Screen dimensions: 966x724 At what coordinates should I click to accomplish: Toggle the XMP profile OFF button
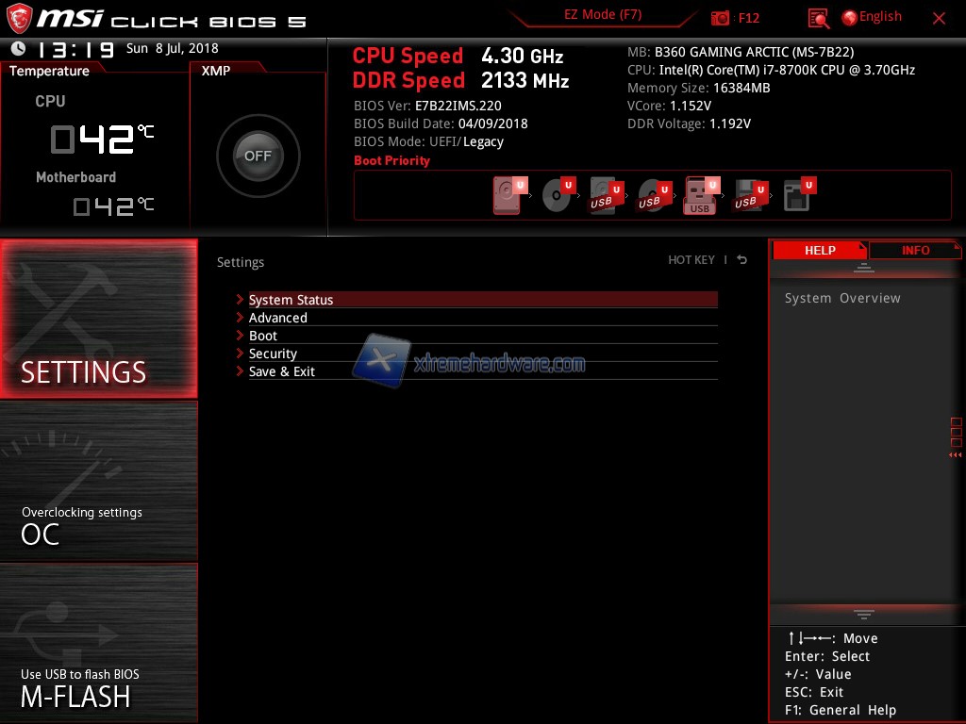tap(258, 156)
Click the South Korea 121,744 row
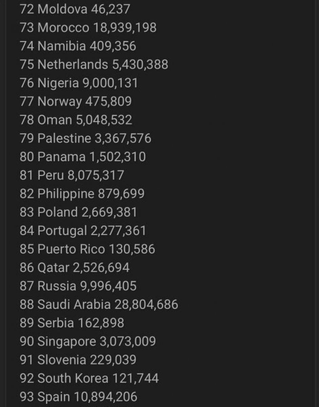Screen dimensions: 319x407 (89, 378)
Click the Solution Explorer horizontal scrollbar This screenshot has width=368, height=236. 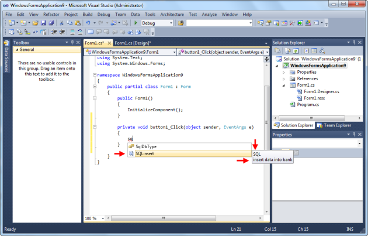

### TO DO
Please write out all of the data verbatim, with no pictures in the copy.

### SOLUTION TO THIS TASK
Screen dimensions: 966x724 At what coordinates should I click to accomplish: Toggle the XMP profile OFF button
tap(258, 156)
Click the South Korea 121,744 row
Screen dimensions: 319x407 (89, 378)
Click the Solution Explorer horizontal scrollbar This screenshot has width=368, height=236. 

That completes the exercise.